Estes paliativos lutam contra uma cultura machista e autoritária profundamente
enraizada na sociedade que admite e perpetua a desigualdade entre homens e mulheres.
Nós ousamos tocar em discussões que exigem um aparato muito complexo, que
toquem dentre muitas áreas a Sociologia de Gênero, a Psicologia das Práticas Afetivas e
os Direitos Humanos. Como Eliza, acompanhamos há alguns meses o caso de uma
cabeleireira que foi assassinada pelo seu ex-companheiro no seu salão de beleza diante
de suas clientes e sob o olhar frio das câmeras de segurança. Que segurança ela
buscava? Ela já havia, como tantas outras mulheres fazem, denunciado à polícia o risco
de morte oferecido pelo seu ex-companheiro, mas nada foi feito. Tivemos também
notícias a alguns meses de um marido que ateou fogo em sua companheira após uma
discussão. Ela escapou com 50% do seu corpo queimado e ele argumentou para a
polícia que “ela me fez perder a cabeça”, atentando a culpa à mulher.

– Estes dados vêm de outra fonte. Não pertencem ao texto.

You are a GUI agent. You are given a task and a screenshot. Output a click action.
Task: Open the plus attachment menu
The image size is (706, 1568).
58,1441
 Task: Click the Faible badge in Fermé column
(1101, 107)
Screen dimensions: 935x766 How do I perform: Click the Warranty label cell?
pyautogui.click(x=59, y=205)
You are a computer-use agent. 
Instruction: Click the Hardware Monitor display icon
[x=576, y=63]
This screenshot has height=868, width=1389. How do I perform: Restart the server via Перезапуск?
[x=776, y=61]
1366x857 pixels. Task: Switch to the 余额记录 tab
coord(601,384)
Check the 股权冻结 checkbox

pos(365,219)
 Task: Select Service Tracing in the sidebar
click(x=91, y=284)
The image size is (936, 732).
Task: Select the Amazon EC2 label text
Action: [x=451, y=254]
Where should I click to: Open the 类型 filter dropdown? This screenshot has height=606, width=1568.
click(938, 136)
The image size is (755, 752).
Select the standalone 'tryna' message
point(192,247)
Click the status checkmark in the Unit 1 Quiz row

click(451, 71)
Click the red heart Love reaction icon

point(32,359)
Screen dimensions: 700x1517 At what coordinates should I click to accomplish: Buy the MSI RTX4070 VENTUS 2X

O goleiro e os outros algozes em todos os casos citados e não citados são
indivíduos comuns, trabalhadores, estudantes, cidadãos, eleitores, e cumpridores de seus
deveres que eventualmente gostam de violentar suas mulheres como alternativa à
solução de conflitos inter-conjugais. “Um tapinha não dói” já foi verso de músicas que
embalaram as paradas musicais, e seu sentido é reflexo de uma sociedade que não
discerne que a violência não é parte obrigatória à natureza masculina, mas sim um traço
cultural que transforma as mulheres em seres inferiores, corpos frágeis e objetos de
prazer e consumo.
Na reta final da nossa reflexão, apontamos pra duas soluções que podem
contribuir na transformação desta realidade. A primeira é que “em briga de marido e
mulher” todos nós temos a obrigação de interferir. Nossas práticas cotidianas devem ser
orientadas no sentido de garantir a igualdade entre homens e mulheres, seja dentro da
nossa casa, na casa do nosso vizinho ou na rua. Denunciar a violência, intermediar
conflitos, cobrar resultados e participar dos debates machistas nas mesas de bar, na
padaria, na calçada, etc. A segunda e ultima solução que apontamos é a efetivação de
políticas públicas de proteção às mulheres. Políticas advindas dos governos de todas as
esferas, que garantam às mulheres o direito de estudar, trabalhar, terem seus filhos ou
não ter filho algum e que para isso não precisem de um homem ao seu lado para as
tomadas de decisões. Devemos lutar, acima de tudo, para que homens como Bruno não
sejam considerados loucos ou “cegos pela paixão”, mas criminosos que se sustentam
culturalmente na idéia de que a mulher é um “Sexo Frágil”.